Your task is to retype, exactly and only, the lines from the one containing "This screenshot has height=369, width=478." to the final line of the entries, leaving out all pictures.
-=-=-=-=-
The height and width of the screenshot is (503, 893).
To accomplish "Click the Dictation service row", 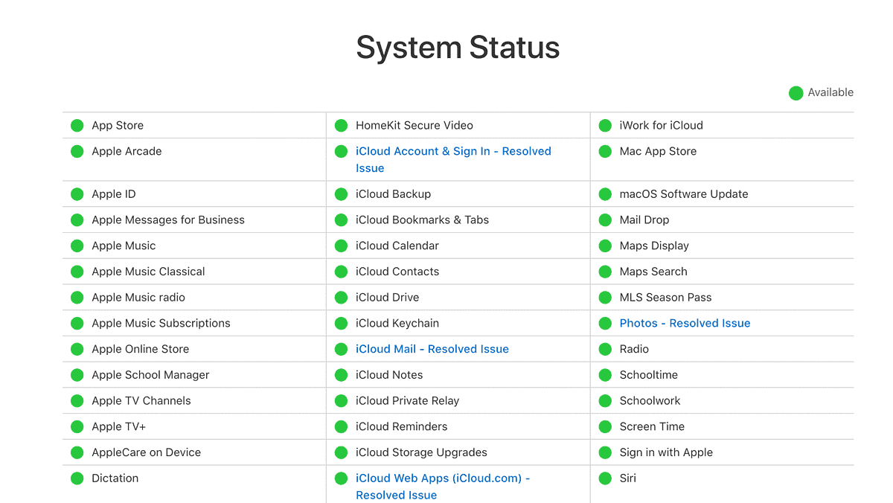I will tap(114, 478).
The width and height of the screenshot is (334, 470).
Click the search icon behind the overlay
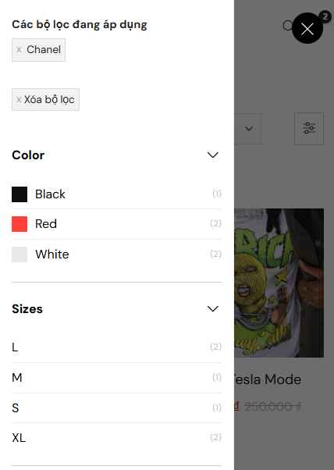pyautogui.click(x=287, y=26)
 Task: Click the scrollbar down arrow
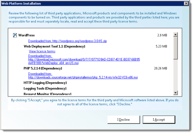176,92
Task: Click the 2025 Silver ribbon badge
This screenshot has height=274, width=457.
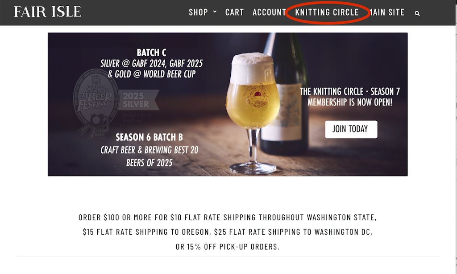Action: [136, 100]
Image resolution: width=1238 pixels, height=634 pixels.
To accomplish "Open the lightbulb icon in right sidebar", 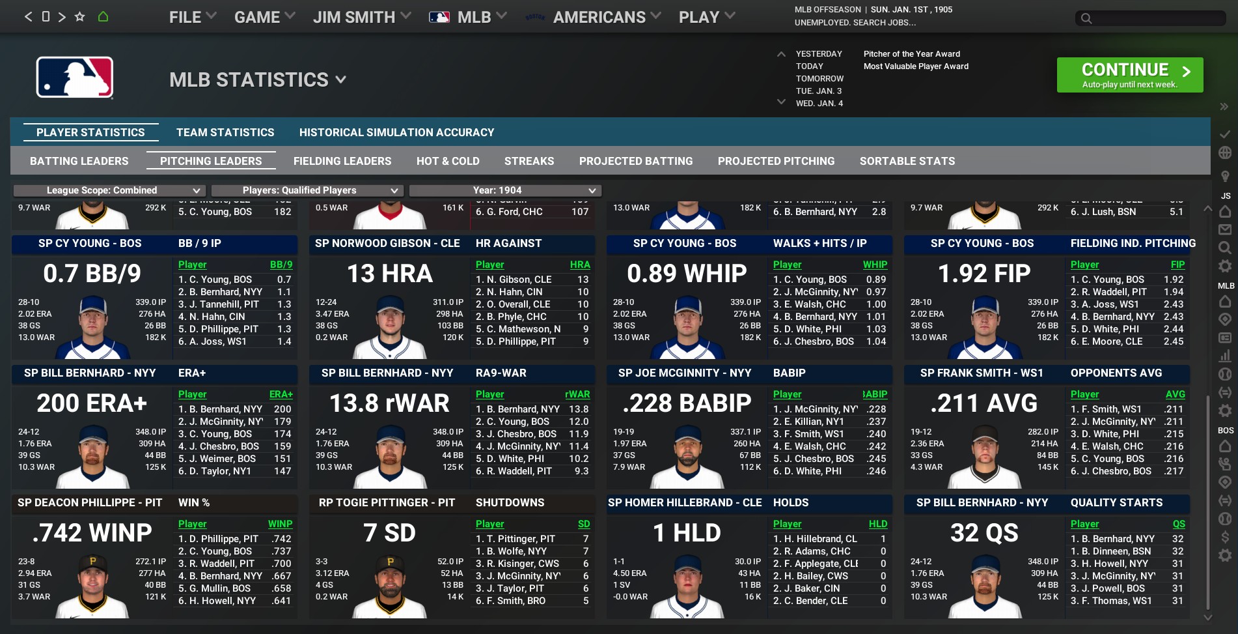I will point(1225,177).
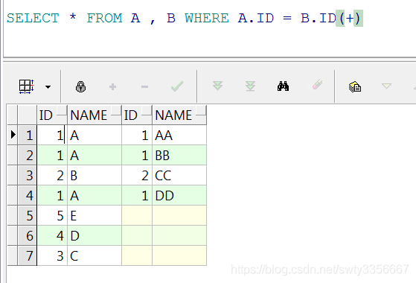Open the last NAME column header menu
Viewport: 416px width, 283px height.
[201, 110]
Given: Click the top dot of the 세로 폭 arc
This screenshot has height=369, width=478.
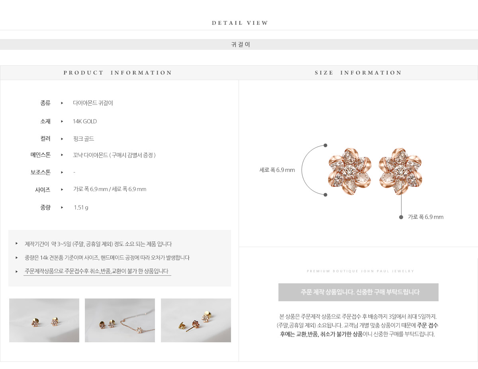Looking at the screenshot, I should pyautogui.click(x=325, y=145).
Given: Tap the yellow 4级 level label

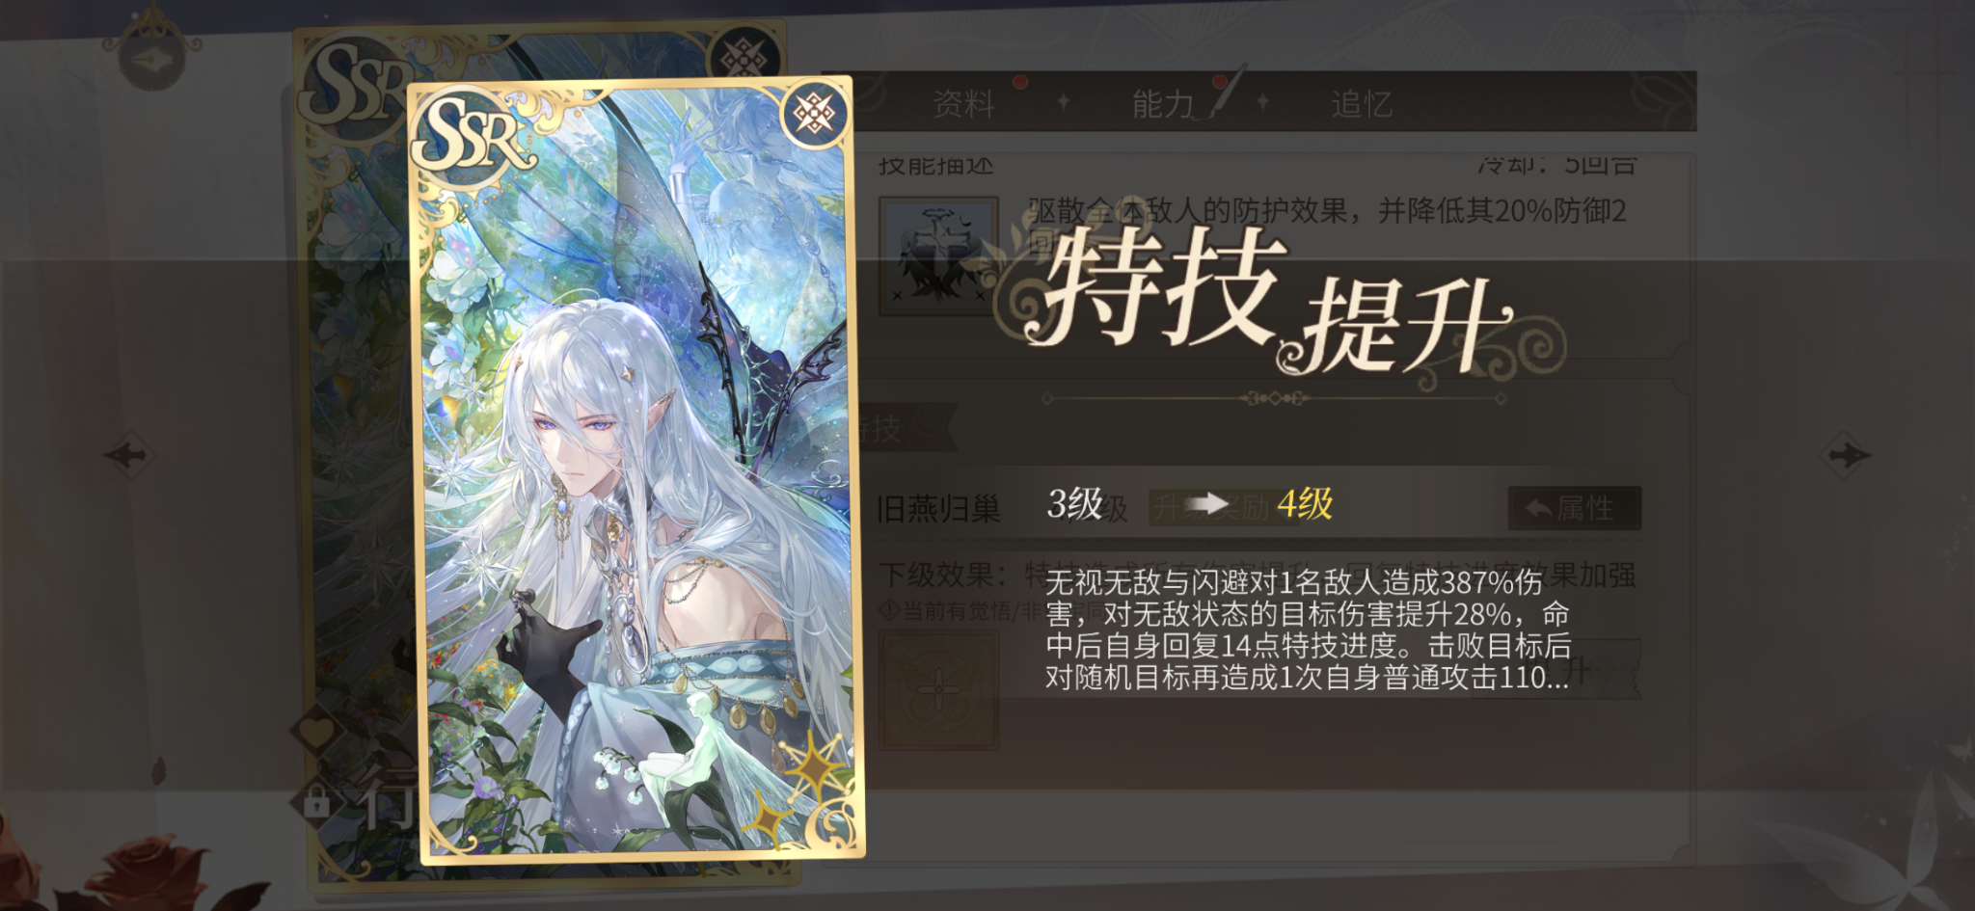Looking at the screenshot, I should click(1305, 503).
-=-=-=-=-
§ Solution for this exercise:
This screenshot has height=369, width=478.
Looking at the screenshot, I should pyautogui.click(x=325, y=145).
Given: Tap the yellow 4级 level label

Looking at the screenshot, I should click(1305, 503).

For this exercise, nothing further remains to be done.